═══ Listing

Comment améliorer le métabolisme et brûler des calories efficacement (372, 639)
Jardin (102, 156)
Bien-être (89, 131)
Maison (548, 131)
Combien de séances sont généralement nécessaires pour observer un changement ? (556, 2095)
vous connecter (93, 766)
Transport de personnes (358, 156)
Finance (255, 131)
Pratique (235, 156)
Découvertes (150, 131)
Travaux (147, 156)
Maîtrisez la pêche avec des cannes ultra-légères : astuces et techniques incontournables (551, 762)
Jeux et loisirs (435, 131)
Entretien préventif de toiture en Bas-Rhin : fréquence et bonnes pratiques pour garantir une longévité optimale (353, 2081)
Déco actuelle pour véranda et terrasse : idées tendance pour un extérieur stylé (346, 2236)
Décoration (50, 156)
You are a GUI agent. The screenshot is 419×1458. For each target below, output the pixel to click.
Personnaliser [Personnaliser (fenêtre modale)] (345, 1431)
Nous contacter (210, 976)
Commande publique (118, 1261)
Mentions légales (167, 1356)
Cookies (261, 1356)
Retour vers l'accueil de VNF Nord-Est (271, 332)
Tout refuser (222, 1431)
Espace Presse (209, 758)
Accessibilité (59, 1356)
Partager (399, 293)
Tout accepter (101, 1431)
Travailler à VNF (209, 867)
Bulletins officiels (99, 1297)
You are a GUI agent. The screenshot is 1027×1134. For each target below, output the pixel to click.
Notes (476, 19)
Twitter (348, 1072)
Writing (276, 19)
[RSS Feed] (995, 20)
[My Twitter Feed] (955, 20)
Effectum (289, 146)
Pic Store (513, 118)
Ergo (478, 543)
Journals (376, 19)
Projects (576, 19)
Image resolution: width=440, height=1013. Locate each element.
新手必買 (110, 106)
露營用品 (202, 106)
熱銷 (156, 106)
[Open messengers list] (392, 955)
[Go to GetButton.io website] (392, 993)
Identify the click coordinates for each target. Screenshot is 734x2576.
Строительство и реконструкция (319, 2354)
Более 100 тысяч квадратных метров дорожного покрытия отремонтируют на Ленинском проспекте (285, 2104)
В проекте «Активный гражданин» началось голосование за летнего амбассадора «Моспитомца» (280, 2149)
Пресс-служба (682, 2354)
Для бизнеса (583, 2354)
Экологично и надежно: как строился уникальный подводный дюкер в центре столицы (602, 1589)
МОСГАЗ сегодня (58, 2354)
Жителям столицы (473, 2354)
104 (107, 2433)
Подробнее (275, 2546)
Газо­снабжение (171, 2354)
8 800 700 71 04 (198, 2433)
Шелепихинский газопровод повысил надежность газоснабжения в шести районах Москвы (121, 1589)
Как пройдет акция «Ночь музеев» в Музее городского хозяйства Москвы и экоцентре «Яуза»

══════

◆ **What is asked**
Rewrite every one of the rows above as a numbered list, leaving out any blank lines.

◆ **Final result**
1. Comment améliorer le métabolisme et brûler des calories efficacement (372, 639)
2. Jardin (102, 156)
3. Bien-être (89, 131)
4. Maison (548, 131)
5. Combien de séances sont généralement nécessaires pour observer un changement ? (556, 2095)
6. vous connecter (93, 766)
7. Transport de personnes (358, 156)
8. Finance (255, 131)
9. Pratique (235, 156)
10. Découvertes (150, 131)
11. Travaux (147, 156)
12. Maîtrisez la pêche avec des cannes ultra-légères : astuces et techniques incontournables (551, 762)
13. Jeux et loisirs (435, 131)
14. Entretien préventif de toiture en Bas-Rhin : fréquence et bonnes pratiques pour garantir une longévité optimale (353, 2081)
15. Déco actuelle pour véranda et terrasse : idées tendance pour un extérieur stylé (346, 2236)
16. Décoration (50, 156)
17. You are a GUI agent. The screenshot is 419×1458. For each target below, output the pixel to click.
18. Personnaliser [Personnaliser (fenêtre modale)] (345, 1431)
19. Nous contacter (210, 976)
20. Commande publique (118, 1261)
21. Mentions légales (167, 1356)
22. Cookies (261, 1356)
23. Retour vers l'accueil de VNF Nord-Est (271, 332)
24. Tout refuser (222, 1431)
25. Espace Presse (209, 758)
26. Accessibilité (59, 1356)
27. Partager (399, 293)
28. Tout accepter (101, 1431)
29. Travailler à VNF (209, 867)
30. Bulletins officiels (99, 1297)
31. You are a GUI agent. The screenshot is 1027×1134. For each target below, output the pixel to click.
32. Notes (476, 19)
33. Twitter (348, 1072)
34. Writing (276, 19)
35. [RSS Feed] (995, 20)
36. [My Twitter Feed] (955, 20)
37. Effectum (289, 146)
38. Pic Store (513, 118)
39. Ergo (478, 543)
40. Journals (376, 19)
41. Projects (576, 19)
42. Image resolution: width=440, height=1013. Locate each element.
43. 新手必買 (110, 106)
44. 露營用品 (202, 106)
45. 熱銷 (156, 106)
46. [Open messengers list] (392, 955)
47. [Go to GetButton.io website] (392, 993)
48. Identify the click coordinates for each target. Screenshot is 734x2576.
49. Строительство и реконструкция (319, 2354)
50. Более 100 тысяч квадратных метров дорожного покрытия отремонтируют на Ленинском проспекте (285, 2104)
51. В проекте «Активный гражданин» началось голосование за летнего амбассадора «Моспитомца» (280, 2149)
52. Пресс-служба (682, 2354)
53. Для бизнеса (583, 2354)
54. Экологично и надежно: как строился уникальный подводный дюкер в центре столицы (602, 1589)
55. МОСГАЗ сегодня (58, 2354)
56. Жителям столицы (473, 2354)
57. 104 (107, 2433)
58. Подробнее (275, 2546)
59. Газо­снабжение (171, 2354)
60. 8 800 700 71 04 (198, 2433)
61. Шелепихинский газопровод повысил надежность газоснабжения в шести районах Москвы (121, 1589)
62. Как пройдет акция «Ночь музеев» в Музее городского хозяйства Москвы и экоцентре «Яуза»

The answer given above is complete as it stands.